Developer Blog: niallo - OpenCVS Status Update and Request for Testing

Contributed by dwc on 2007-01-17 from the Check-This-Out! dept.

Niall O'Higgins (niallo@) writes:

People have been noticing the recent progress made in OpenCVS, and it's long past time I wrote something for undeadly.org. So, what is new and where is OpenCVS now?

I took a three week vacation to visit friends and family back in Ireland over the Christmas period. With much more free time on my hands, I decided to tackle some of the trickier issues which had been blocking us for some time. Namely, support for binary files and rewriting the RCS parser.

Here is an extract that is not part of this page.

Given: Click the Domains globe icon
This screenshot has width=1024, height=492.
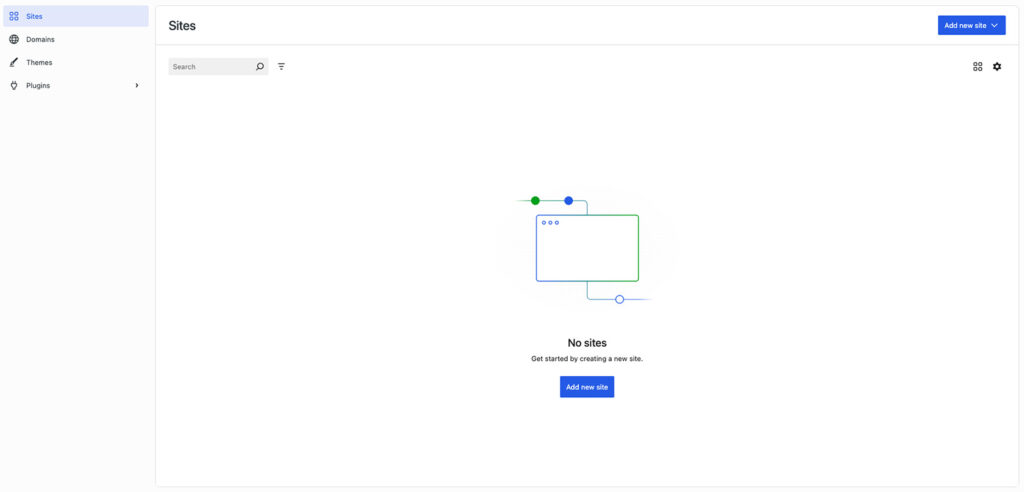Looking at the screenshot, I should pyautogui.click(x=14, y=39).
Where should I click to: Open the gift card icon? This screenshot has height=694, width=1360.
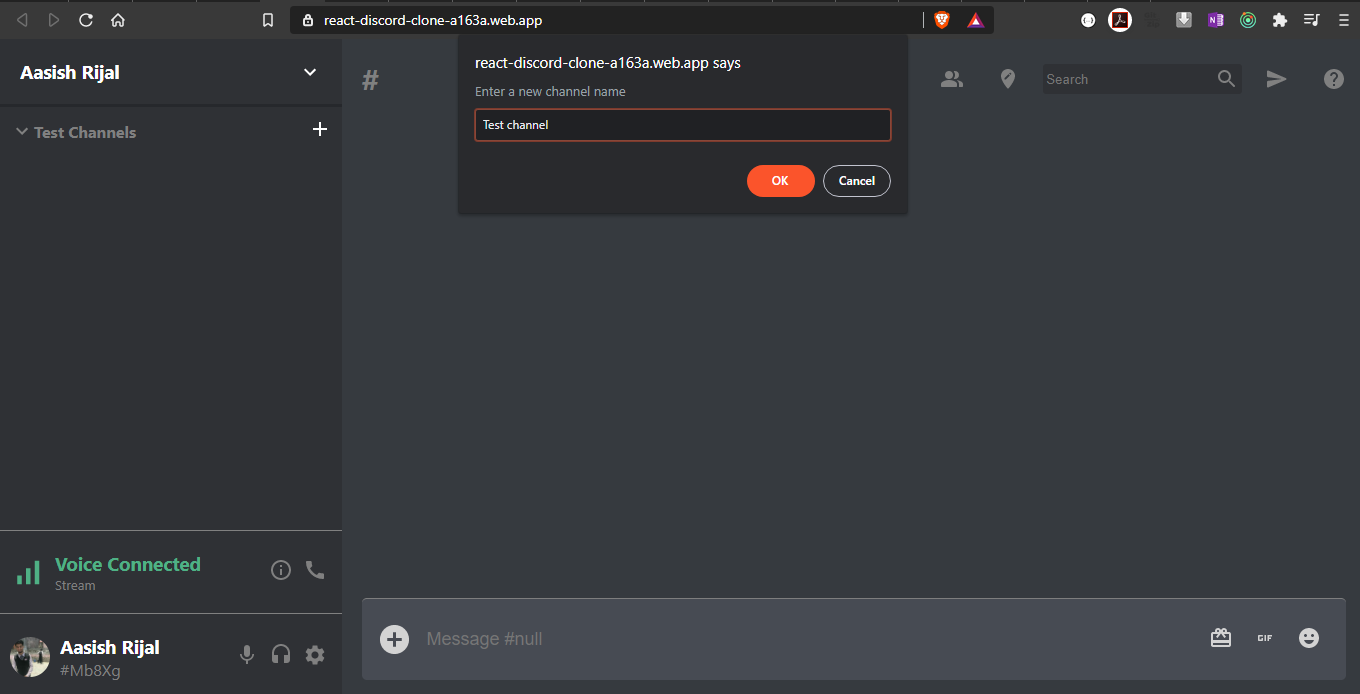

Binary file support was one of the major items preventing us from being able to do a full checkout of the OpenBSD 'src' CVS module. The 'src' module is where most of the project commits go, which makes it a great test case for OpenCVS. However, there are a number of binary format files in the repository. Large parts of the RCS API code were written under an incorrect assumption, namely that all data was ASCII, consisting of NUL-terminated C-strings. Functions such as strlen(), strtol(), strlcpy(), etc.., were all being used to deal with binary data, which would cause them to choke. We had done some work on making the RCS parser work with arbitrary binary data at the c2k6 hackathon, and this was used as a starting point.

The basic idea was to switch from using char pointers to hold the data and then dynamically calculating buffer length using strlen(), to u_char pointers and a separate size_t length variable associated with the buffer. Code was changed to consider the new length variable authoritative, and to use that value instead of getting it from a dynamic strlen() call.

This change allowed us to run a full checkout of the 'src' module, with some caveats. Specifically, memory usage was extremely high — so much so that execution would abort under normal login class heap size limits — and we were around one hundred times slower than GNU CVS at checking out certain files. Strangely enough, I didn't consider this acceptable :-) I spent some time with tools like gprof(1) and some code fiddling until I tracked down the cause of this slowness: our RCS API was performing excessive buffer creation and copy operations in revision retrieval. As explained in a previous article, in order to retrieve a particular revision, you typically first retrieve the HEAD revision, then calculate the final data by reverse-applying the diffs in the deltatexts up to the desired revision. This reverse application of diffs was the cause of the slowness.

At the heart of the problem lay a poor choice of data structures. One of my favourite books from the world of Computer Science academia is Data Structures + Algorithms = Programs by Niklaus Wirth (creator of the Pascal language). Central to the book is the doctrine that when writing a program, you should think hard about what data structures to use just as you think hard about the algorithm to use. In fact, you should pretty much choose the data structure before you choose the algorithm. We'd have been wise to follow this advice while writing OpenCVS! In the OpenCVS and OpenRCS codebases, we have a generic data buffer type called BUF which is used all over the place. BUF is not so different from a standard, flat, malloc()'d memory chunk, but it has lots of convenient handler functions. In particular, you can append data to a BUF type and it will automatically realloc() memory and resize itself. Additionally, it is trivial to load a file into a BUF type or write a BUF out to disk.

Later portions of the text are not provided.